[Assigned task] Output every record below exactly as it appears.

Collected data
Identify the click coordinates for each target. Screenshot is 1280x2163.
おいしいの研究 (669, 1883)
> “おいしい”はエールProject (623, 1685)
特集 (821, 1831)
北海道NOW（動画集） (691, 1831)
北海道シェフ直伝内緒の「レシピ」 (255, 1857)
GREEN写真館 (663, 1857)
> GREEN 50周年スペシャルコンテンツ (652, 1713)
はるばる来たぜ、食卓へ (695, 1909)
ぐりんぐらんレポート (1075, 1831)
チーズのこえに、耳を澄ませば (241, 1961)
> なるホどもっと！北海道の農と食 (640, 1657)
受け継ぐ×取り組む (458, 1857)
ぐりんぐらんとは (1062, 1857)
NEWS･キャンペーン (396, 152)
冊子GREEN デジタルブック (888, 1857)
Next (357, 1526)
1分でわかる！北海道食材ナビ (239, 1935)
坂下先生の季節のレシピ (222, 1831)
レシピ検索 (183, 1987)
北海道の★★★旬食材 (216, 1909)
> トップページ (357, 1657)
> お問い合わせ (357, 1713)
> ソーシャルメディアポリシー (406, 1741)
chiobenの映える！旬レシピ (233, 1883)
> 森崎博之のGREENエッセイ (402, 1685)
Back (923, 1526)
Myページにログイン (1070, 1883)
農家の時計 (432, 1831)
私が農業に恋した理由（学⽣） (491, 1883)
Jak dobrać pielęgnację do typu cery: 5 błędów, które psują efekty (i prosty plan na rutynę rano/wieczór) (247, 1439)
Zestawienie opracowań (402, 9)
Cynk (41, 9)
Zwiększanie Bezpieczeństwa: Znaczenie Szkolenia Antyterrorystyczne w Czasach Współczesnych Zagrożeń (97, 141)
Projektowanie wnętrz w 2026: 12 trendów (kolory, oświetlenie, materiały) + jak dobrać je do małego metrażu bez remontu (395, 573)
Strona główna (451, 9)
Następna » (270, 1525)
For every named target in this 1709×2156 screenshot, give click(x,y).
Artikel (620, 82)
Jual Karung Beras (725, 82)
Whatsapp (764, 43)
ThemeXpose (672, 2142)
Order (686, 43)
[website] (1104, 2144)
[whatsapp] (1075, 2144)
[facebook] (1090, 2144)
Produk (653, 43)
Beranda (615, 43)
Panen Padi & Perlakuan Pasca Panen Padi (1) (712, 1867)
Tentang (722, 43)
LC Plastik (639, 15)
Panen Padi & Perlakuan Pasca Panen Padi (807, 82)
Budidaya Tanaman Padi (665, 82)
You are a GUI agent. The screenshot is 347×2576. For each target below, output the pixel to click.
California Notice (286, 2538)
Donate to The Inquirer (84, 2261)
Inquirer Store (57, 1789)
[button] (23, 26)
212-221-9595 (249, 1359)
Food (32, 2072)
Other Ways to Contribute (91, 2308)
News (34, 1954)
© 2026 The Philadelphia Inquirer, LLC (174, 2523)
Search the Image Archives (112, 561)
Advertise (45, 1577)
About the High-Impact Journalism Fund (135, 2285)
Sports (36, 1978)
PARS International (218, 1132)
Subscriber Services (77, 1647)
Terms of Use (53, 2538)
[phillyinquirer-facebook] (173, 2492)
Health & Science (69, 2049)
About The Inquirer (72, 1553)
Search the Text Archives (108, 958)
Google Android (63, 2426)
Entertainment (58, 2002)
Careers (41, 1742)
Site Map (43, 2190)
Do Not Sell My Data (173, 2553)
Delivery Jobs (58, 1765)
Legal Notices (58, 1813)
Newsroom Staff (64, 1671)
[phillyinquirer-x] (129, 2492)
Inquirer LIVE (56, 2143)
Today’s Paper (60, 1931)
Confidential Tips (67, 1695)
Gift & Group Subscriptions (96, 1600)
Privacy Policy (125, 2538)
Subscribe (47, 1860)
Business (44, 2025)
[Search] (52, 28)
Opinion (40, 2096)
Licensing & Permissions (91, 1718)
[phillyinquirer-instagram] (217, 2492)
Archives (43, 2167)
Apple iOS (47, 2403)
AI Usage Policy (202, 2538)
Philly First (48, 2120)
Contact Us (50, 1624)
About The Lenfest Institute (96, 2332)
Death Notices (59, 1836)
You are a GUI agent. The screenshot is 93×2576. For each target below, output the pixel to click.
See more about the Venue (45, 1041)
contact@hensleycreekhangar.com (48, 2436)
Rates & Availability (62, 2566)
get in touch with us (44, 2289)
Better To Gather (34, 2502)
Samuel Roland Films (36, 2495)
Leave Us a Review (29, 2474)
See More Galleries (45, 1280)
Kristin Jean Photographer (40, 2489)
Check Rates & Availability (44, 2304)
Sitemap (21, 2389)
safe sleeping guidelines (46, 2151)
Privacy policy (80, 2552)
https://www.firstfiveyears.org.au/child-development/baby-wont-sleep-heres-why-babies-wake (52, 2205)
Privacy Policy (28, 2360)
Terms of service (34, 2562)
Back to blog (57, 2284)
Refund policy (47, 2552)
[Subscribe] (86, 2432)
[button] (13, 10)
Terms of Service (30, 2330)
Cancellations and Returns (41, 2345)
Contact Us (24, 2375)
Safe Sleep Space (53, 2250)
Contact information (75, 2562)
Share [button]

[Output for this task]
Identify the click coordinates for each target. Screenshot is 1280x2163.
おいしいの研究 (669, 1883)
> “おいしい”はエールProject (623, 1685)
特集 (821, 1831)
北海道NOW（動画集） (691, 1831)
北海道シェフ直伝内緒の「レシピ」 (255, 1857)
GREEN写真館 (663, 1857)
> GREEN 50周年スペシャルコンテンツ (652, 1713)
はるばる来たぜ、食卓へ (695, 1909)
ぐりんぐらんレポート (1075, 1831)
チーズのこえに、耳を澄ませば (241, 1961)
> なるホどもっと！北海道の農と食 (640, 1657)
受け継ぐ×取り組む (458, 1857)
ぐりんぐらんとは (1062, 1857)
NEWS･キャンペーン (396, 152)
冊子GREEN デジタルブック (888, 1857)
Next (357, 1526)
1分でわかる！北海道食材ナビ (239, 1935)
坂下先生の季節のレシピ (222, 1831)
レシピ検索 (183, 1987)
北海道の★★★旬食材 (216, 1909)
> トップページ (357, 1657)
> お問い合わせ (357, 1713)
> ソーシャルメディアポリシー (406, 1741)
chiobenの映える！旬レシピ (233, 1883)
> 森崎博之のGREENエッセイ (402, 1685)
Back (923, 1526)
Myページにログイン (1070, 1883)
農家の時計 (432, 1831)
私が農業に恋した理由（学⽣） (491, 1883)
Jak dobrać pielęgnację do typu cery: 5 błędów, które psują efekty (i prosty plan na rutynę rano/wieczór) (247, 1439)
Zestawienie opracowań (402, 9)
Cynk (41, 9)
Zwiększanie Bezpieczeństwa: Znaczenie Szkolenia Antyterrorystyczne w Czasach Współczesnych Zagrożeń (97, 141)
Projektowanie wnętrz w 2026: 12 trendów (kolory, oświetlenie, materiały) + jak dobrać je do małego metrażu bez remontu (395, 573)
Strona główna (451, 9)
Następna » (270, 1525)
For every named target in this 1709×2156 screenshot, give click(x,y).
Artikel (620, 82)
Jual Karung Beras (725, 82)
Whatsapp (764, 43)
ThemeXpose (672, 2142)
Order (686, 43)
[website] (1104, 2144)
[whatsapp] (1075, 2144)
[facebook] (1090, 2144)
Produk (653, 43)
Beranda (615, 43)
Panen Padi & Perlakuan Pasca Panen Padi (1) (712, 1867)
Tentang (722, 43)
LC Plastik (639, 15)
Panen Padi & Perlakuan Pasca Panen Padi (807, 82)
Budidaya Tanaman Padi (665, 82)
You are a GUI agent. The screenshot is 347×2576. For each target below, output the pixel to click.
California Notice (286, 2538)
Donate to The Inquirer (84, 2261)
Inquirer Store (57, 1789)
[button] (23, 26)
212-221-9595 (249, 1359)
Food (32, 2072)
Other Ways to Contribute (91, 2308)
News (34, 1954)
© 2026 The Philadelphia Inquirer, LLC (174, 2523)
Search the Image Archives (112, 561)
Advertise (45, 1577)
About the High-Impact Journalism Fund (135, 2285)
Sports (36, 1978)
PARS International (218, 1132)
Subscriber Services (77, 1647)
Terms of Use (53, 2538)
[phillyinquirer-facebook] (173, 2492)
Health & Science (69, 2049)
About The Inquirer (72, 1553)
Search the Text Archives (108, 958)
Google Android (63, 2426)
Entertainment (58, 2002)
Careers (41, 1742)
Site Map (43, 2190)
Do Not Sell My Data (173, 2553)
Delivery Jobs (58, 1765)
Legal Notices (58, 1813)
Newsroom Staff (64, 1671)
[phillyinquirer-x] (129, 2492)
Inquirer LIVE (56, 2143)
Today’s Paper (60, 1931)
Confidential Tips (67, 1695)
Gift & Group Subscriptions (96, 1600)
Privacy Policy (125, 2538)
Subscribe (47, 1860)
Business (44, 2025)
[Search] (52, 28)
Opinion (40, 2096)
Licensing & Permissions (91, 1718)
[phillyinquirer-instagram] (217, 2492)
Archives (43, 2167)
Apple iOS (47, 2403)
AI Usage Policy (202, 2538)
Philly First (48, 2120)
Contact Us (50, 1624)
About The Lenfest Institute (96, 2332)
Death Notices (59, 1836)
You are a GUI agent. The screenshot is 93×2576. For each target below, output the pixel to click.
See more about the Venue (45, 1041)
contact@hensleycreekhangar.com (48, 2436)
Rates & Availability (62, 2566)
get in touch with us (44, 2289)
Better To Gather (34, 2502)
Samuel Roland Films (36, 2495)
Leave Us a Review (29, 2474)
See More Galleries (45, 1280)
Kristin Jean Photographer (40, 2489)
Check Rates & Availability (44, 2304)
Sitemap (21, 2389)
safe sleeping guidelines (46, 2151)
Privacy policy (80, 2552)
https://www.firstfiveyears.org.au/child-development/baby-wont-sleep-heres-why-babies-wake (52, 2205)
Privacy Policy (28, 2360)
Terms of service (34, 2562)
Back to blog (57, 2284)
Refund policy (47, 2552)
[Subscribe] (86, 2432)
[button] (13, 10)
Terms of Service (30, 2330)
Cancellations and Returns (41, 2345)
Contact Us (24, 2375)
Safe Sleep Space (53, 2250)
Contact information (75, 2562)
Share [button]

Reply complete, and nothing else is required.